**QUOTED PASSAGE**:
A SCOTTISH father of three was reduced to tears as he met a woman whose life he saved with a bone marrow donation.
Donors and recipients of bone marrow are usually not told one another’s names, but Lisa Whaymand was desperate to meet the person who saved her from cancer and allowed her to continue looking after her own three children.
Her emotional meeting with Neil Munro, 46, is to feature in a new series called The Gift, to be screened on BBC One next month. In one scene, Ms Whaymand’s teenage son Jack thanked her donor for “saving my mum”.
Mr Munro, an oil industry engineer from Fyvie, Aberdeenshire, said he was “delighted” to learn the recipient of his donation had survived her ordeal.
He told The Scotsman: “I could have asked in the first two years after the donation how the person was doing, but I thought it was better not to know. I didn’t want to learn that it possibly hadn’t worked, so continued to believe it went well.
“When she decided to get in touch, I was delighted.”
The first contact was a Christmas card. Although anonymous, it was “signed” with a smiley face. It read: “I am now home and on the long road to recovery with my young family and loved ones.
“At one point this year, I didn’t think I would make Christmas. With your donation, I hope and will fight to be around for many more Christmases!!’’
Four years later, the two families are close friends.
Mr Munro, who lives with his wife Louise, 46, and their three children, Tara, 14, Connor, 13, and 11-year-old Kirsten, joined the bone marrow register in 2000, encouraged to do so by a work colleague who was fundraising for the Anthony Nolan Trust.
He said: “I had given blood for years and always carried a donor card, so I thought this was just a natural onward step.
“Over the years, I was asked to give further blood samples in case there was a possibility of a match, but nothing came of it.”
In 2010, it was confirmed he was a good fit for someone.
He said: “The procedure in my case was not the traditional method of a needle in the spine, but by a process called peripheral blood stem cell collection, or PBSCC, a kind of blood transfusion which encourages stem cells from the bone marrow into the blood stream.
“To prepare my body, a nurse visited me four days in a row to administer four injections each day in my stomach, just before I travelled down to London.”
On the day, he lay for about six hours on a hospital bed, watching as the machine he was attached to took the blood out of one arm, extracted what it needed, and then pumped it back in.
Ms Whaymand, from Reading in Berkshire, received the donation the same day.
In 2013, Mr Munro got a call from the Anthony Nolan Trust asking if he would be interested in meeting his recipient. He later discovered Ms Whaymand had three children, like himself. Last January, a meeting was set up, and Mr Munro and Ms Whaymand were filmed at his home by a documentary crew.
“I don’t normally show my emotions, but I was really choked,” Mr Munro said.
Ms Whaymand said she was determined to meet her donor and thank him face to face for allowing her to continue being a mother to her children.

**INFORMATION**:
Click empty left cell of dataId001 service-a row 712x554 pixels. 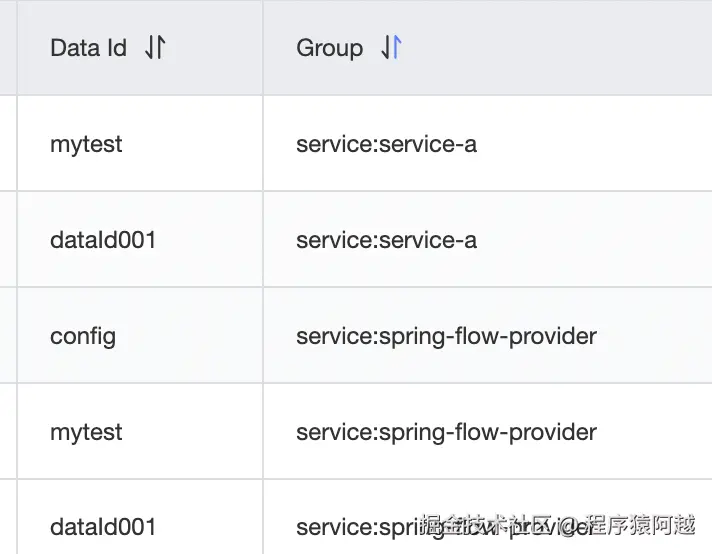coord(8,240)
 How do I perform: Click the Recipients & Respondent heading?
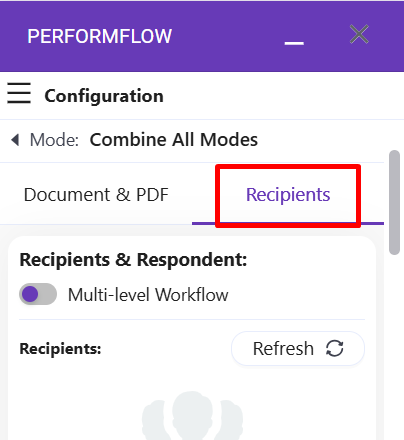click(x=133, y=260)
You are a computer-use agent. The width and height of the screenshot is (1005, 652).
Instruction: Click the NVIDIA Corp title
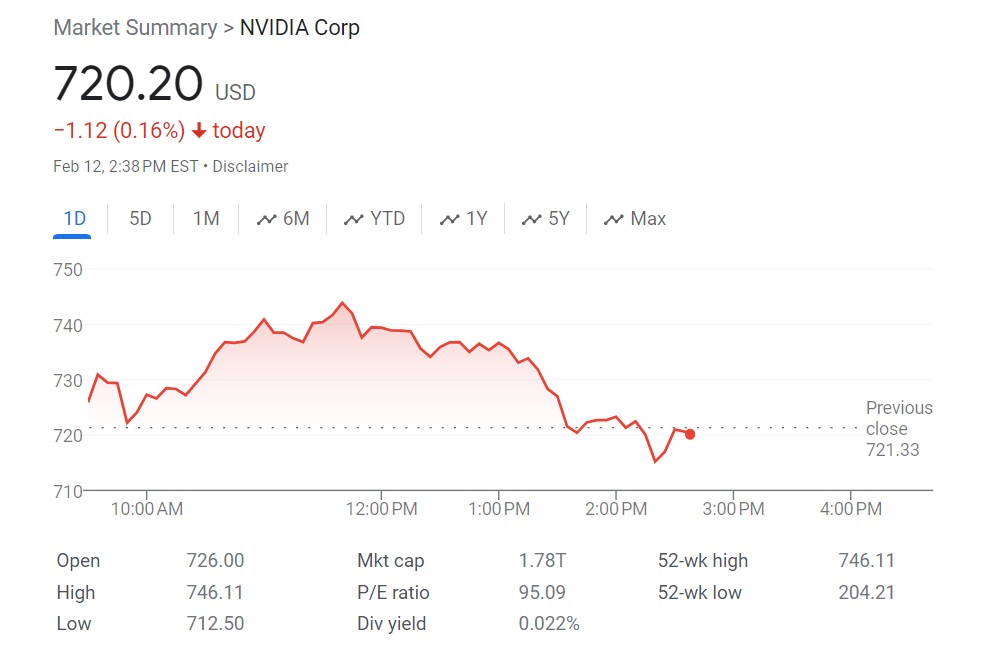pyautogui.click(x=300, y=28)
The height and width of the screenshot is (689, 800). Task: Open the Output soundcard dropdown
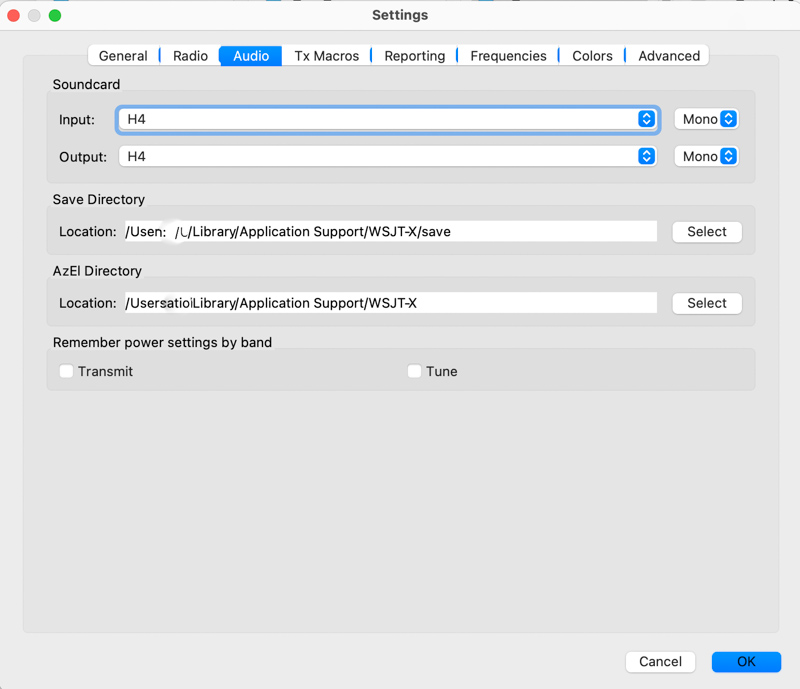click(x=387, y=157)
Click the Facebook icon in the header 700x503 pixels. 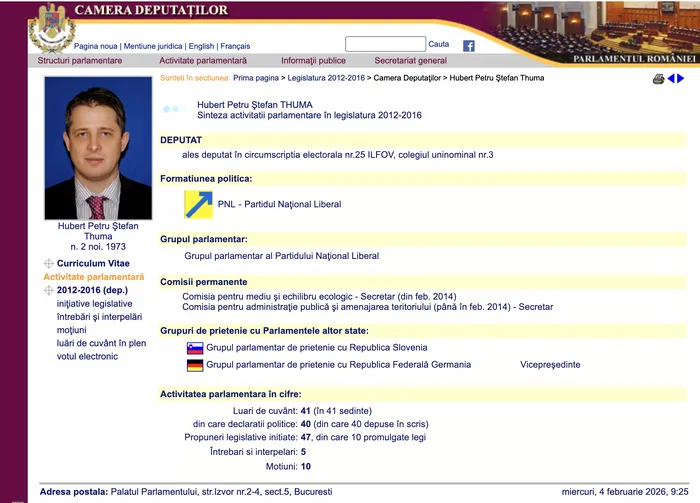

**WHAT TO DO**:
1 > Reproduce the part of the bone marrow donation article that runs from "He told The" to "are close friends.".
2 > In the bone marrow donation article, what is the name of the new BBC One series that features the meeting between Neil Munro and Lisa Whaymand?

**LIST OF SOLUTIONS**:
1 >
He told The Scotsman: “I could have asked in the first two years after the donation how the person was doing, but I thought it was better not to know. I didn’t want to learn that it possibly hadn’t worked, so continued to believe it went well.
“When she decided to get in touch, I was delighted.”
The first contact was a Christmas card. Although anonymous, it was “signed” with a smiley face. It read: “I am now home and on the long road to recovery with my young family and loved ones.
“At one point this year, I didn’t think I would make Christmas. With your donation, I hope and will fight to be around for many more Christmases!!’’
Four years later, the two families are close friends.

2 > The Gift